Set down, in full, every record in the block.

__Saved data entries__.
........

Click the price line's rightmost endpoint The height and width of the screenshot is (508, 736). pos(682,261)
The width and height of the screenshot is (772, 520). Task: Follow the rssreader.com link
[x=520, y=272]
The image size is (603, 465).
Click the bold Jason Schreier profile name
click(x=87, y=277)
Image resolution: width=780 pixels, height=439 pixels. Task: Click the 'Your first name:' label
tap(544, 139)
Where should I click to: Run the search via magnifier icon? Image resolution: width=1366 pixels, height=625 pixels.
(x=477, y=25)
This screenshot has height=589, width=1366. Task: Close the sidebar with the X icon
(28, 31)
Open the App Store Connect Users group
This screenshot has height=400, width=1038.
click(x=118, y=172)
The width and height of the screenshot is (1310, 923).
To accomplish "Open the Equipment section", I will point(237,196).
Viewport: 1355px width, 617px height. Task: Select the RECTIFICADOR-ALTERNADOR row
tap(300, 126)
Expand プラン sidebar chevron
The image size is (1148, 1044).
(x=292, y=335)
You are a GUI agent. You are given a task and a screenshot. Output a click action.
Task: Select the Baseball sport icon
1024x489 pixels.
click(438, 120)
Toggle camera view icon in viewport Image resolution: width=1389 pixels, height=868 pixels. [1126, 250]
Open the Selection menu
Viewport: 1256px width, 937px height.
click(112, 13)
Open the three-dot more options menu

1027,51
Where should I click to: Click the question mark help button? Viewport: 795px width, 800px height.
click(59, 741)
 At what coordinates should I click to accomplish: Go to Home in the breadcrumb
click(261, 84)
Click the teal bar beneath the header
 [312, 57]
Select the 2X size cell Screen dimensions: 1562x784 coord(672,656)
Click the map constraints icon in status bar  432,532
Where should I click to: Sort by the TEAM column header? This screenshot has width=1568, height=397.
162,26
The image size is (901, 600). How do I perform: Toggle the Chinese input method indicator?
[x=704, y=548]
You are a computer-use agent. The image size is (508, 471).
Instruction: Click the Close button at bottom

........

__FINISHED EXERCISE__.
Click the price line's rightmost endpoint The height and width of the screenshot is (508, 736). pos(682,261)
The width and height of the screenshot is (772, 520). Task: Follow the rssreader.com link
[x=520, y=272]
The image size is (603, 465).
Click the bold Jason Schreier profile name
click(x=87, y=277)
Image resolution: width=780 pixels, height=439 pixels. Task: Click the 'Your first name:' label
tap(544, 139)
Where should I click to: Run the search via magnifier icon? Image resolution: width=1366 pixels, height=625 pixels.
(x=477, y=25)
This screenshot has height=589, width=1366. Task: Close the sidebar with the X icon
(28, 31)
Open the App Store Connect Users group
This screenshot has height=400, width=1038.
click(x=118, y=172)
The width and height of the screenshot is (1310, 923).
To accomplish "Open the Equipment section", I will point(237,196).
Viewport: 1355px width, 617px height. Task: Select the RECTIFICADOR-ALTERNADOR row
tap(300, 126)
Expand プラン sidebar chevron
The image size is (1148, 1044).
(x=292, y=335)
You are a GUI agent. You are given a task and a screenshot. Output a click action.
Task: Select the Baseball sport icon
1024x489 pixels.
click(438, 120)
Toggle camera view icon in viewport Image resolution: width=1389 pixels, height=868 pixels. [1126, 250]
Open the Selection menu
Viewport: 1256px width, 937px height.
click(112, 13)
Open the three-dot more options menu

1027,51
Where should I click to: Click the question mark help button? Viewport: 795px width, 800px height.
click(59, 741)
 At what coordinates should I click to accomplish: Go to Home in the breadcrumb
click(261, 84)
Click the teal bar beneath the header
 [312, 57]
Select the 2X size cell Screen dimensions: 1562x784 coord(672,656)
Click the map constraints icon in status bar  432,532
Where should I click to: Sort by the TEAM column header? This screenshot has width=1568, height=397.
162,26
The image size is (901, 600). How do I perform: Toggle the Chinese input method indicator?
[x=704, y=548]
You are a computer-use agent. The image size is (508, 471).
Instruction: Click the Close button at bottom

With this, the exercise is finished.